Results: Between 11/2008 & 5/2012, 64 pts enrolled; results are reported on 51. Pts were 55% male, with a median age of 62 yrs (range: 44-82 yrs). Rai stage at study entry was 8%/41%/20%/14%/17% for Rai stages 0/1/2/3/4 respectively. At the time of this analysis, 59% of pts had completed treatment. Treatment discontinuation due to toxicity occurred in 10% of pts; rash was the most common reason for participants to come off study prior to completing planned therapy.  Grade 3/4 hematologic adverse events observed regardless of cause were: anemia (G3 12% and G4 2%), neutropenia (G3 25% and G4 22%), febrile neutropenia (G3 2% and G4 2%) and thrombocytopenia (G3 2% and G4 4%).  The most frequently occurring treatment related non-hematologic adverse events were: rash (G3 12% and G4 2%), infection (G3 8%) and fatigue (G3 5%). Responses were reviewed by FISH risk profile and IWCLL 2008 criteria.  Six patients were poor risk displaying 11q and/or 17p deletion. All pts with good risk indicators and those pts who did not meet criteria for good/poor risk were grouped and responses are shown below in table 1.  Median FU was 21 months (range 0.03-45).  Kaplan-Meier estimates of PFS and OS at 24 months is 71% and 88% respectively.  At 24 months the estimated PFS and OS rates for the poor risk group were 60% and 66% respectively. 
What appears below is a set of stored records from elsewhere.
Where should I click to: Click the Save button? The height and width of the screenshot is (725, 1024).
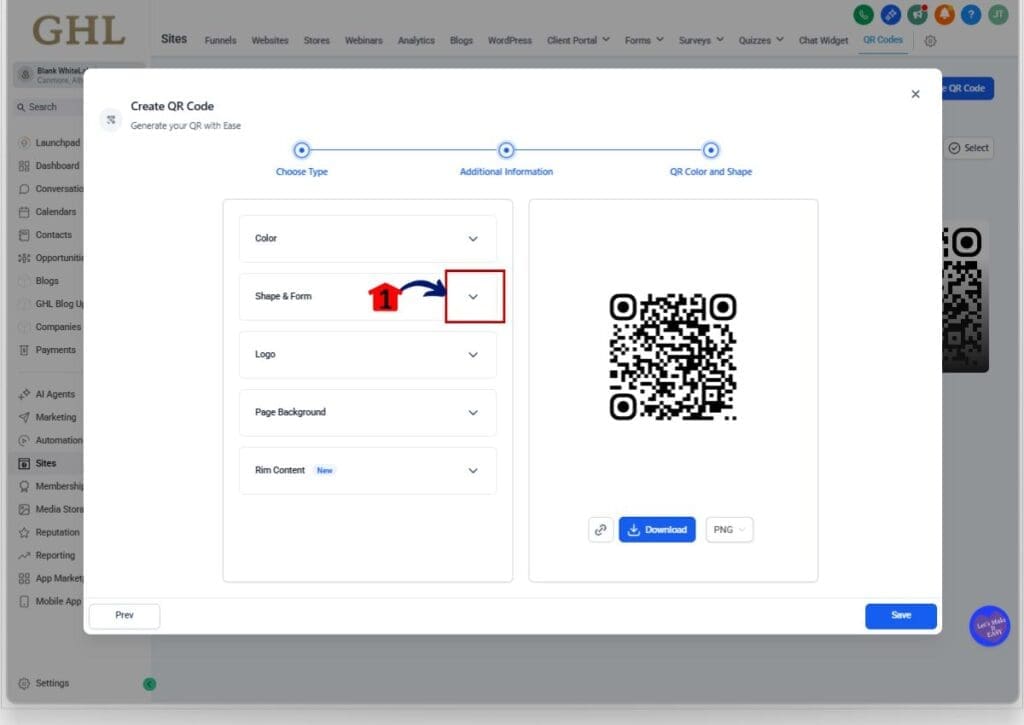pyautogui.click(x=900, y=616)
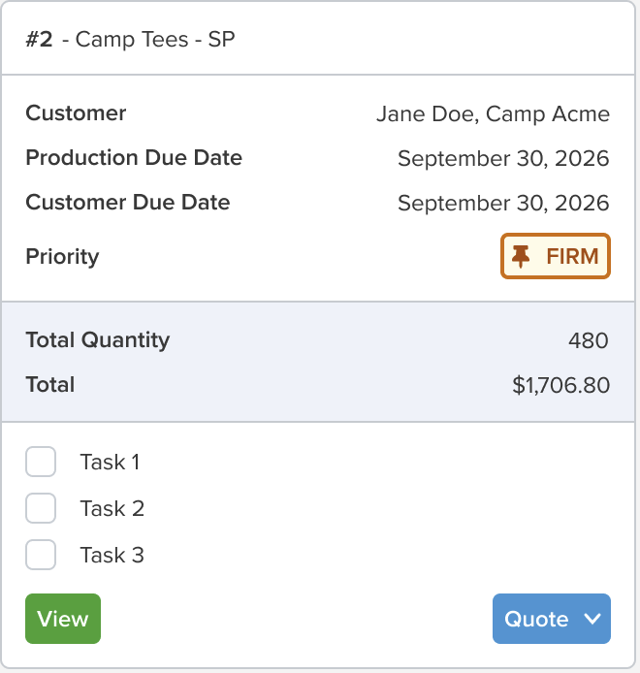
Task: Select customer Jane Doe, Camp Acme
Action: [493, 114]
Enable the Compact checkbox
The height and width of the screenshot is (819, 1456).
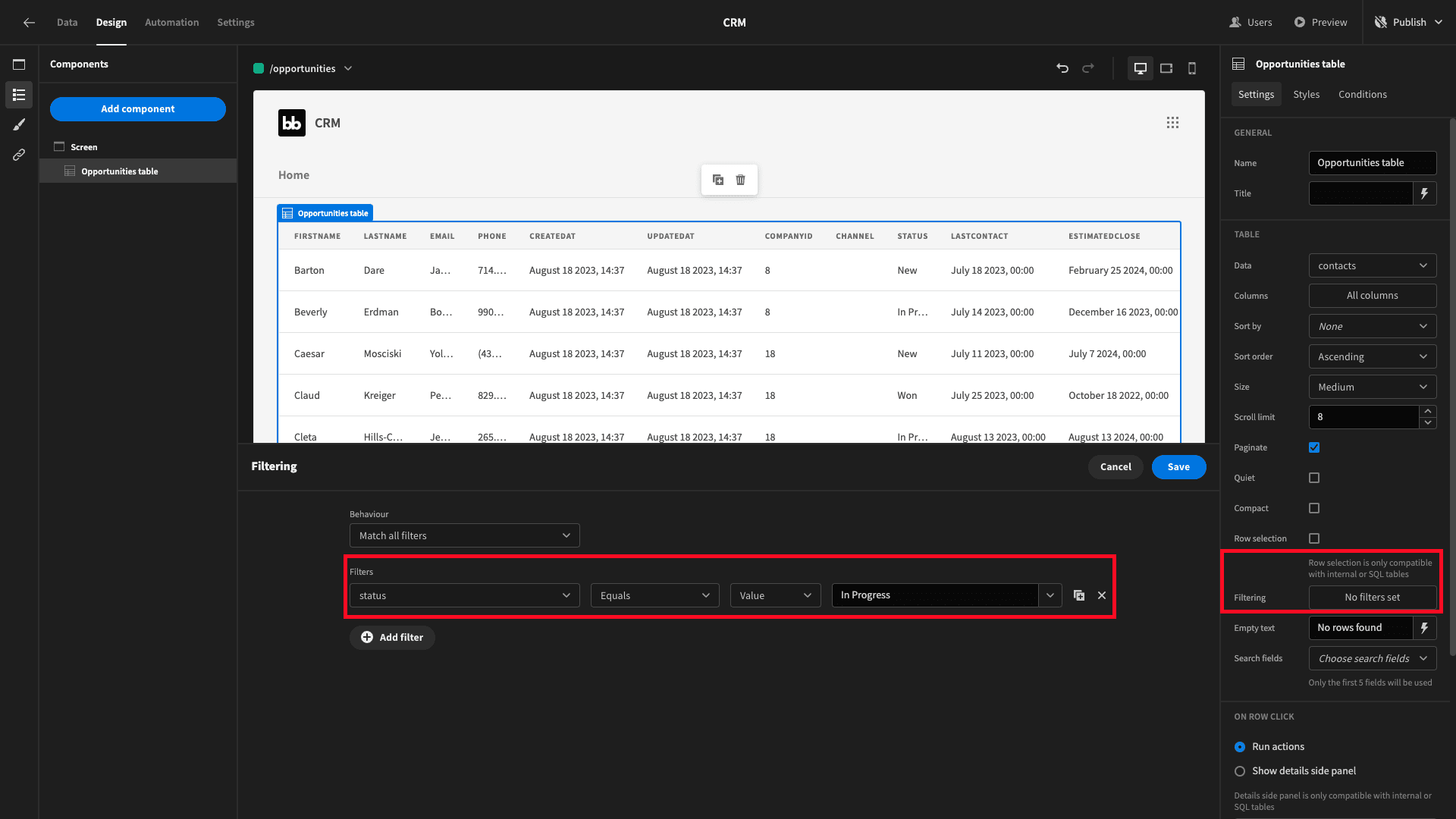(x=1314, y=508)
Conclusion: Lenalidomide in combination with fludarabine and rituximab is a potential alternative to FCR. While response rates appear lower than studies with FCR so does toxicity. The toxicity of lenalidomide in this combination is schedule dependent. A unique side effect is rash which can occur at even the lowest doses of lenalidomide.  Further follow-up is necessary to determine median PFS and OS

Table 1

Response assessment

Poor risk 11q and or 17p deletion pts (N=6)

Good risk and all other pts (N=45)

Total (N=51)

CR

16.6%

22%

11%

PR

16,6%

44%

41%

SD

16.6%

9%

10%

PD

0

0

0

ORR

33%

66%

63%

Disclosures: Off Label Use: Off-label lenalidomide, investigational use in CLL. Reeves: Celgene: Equity Ownership.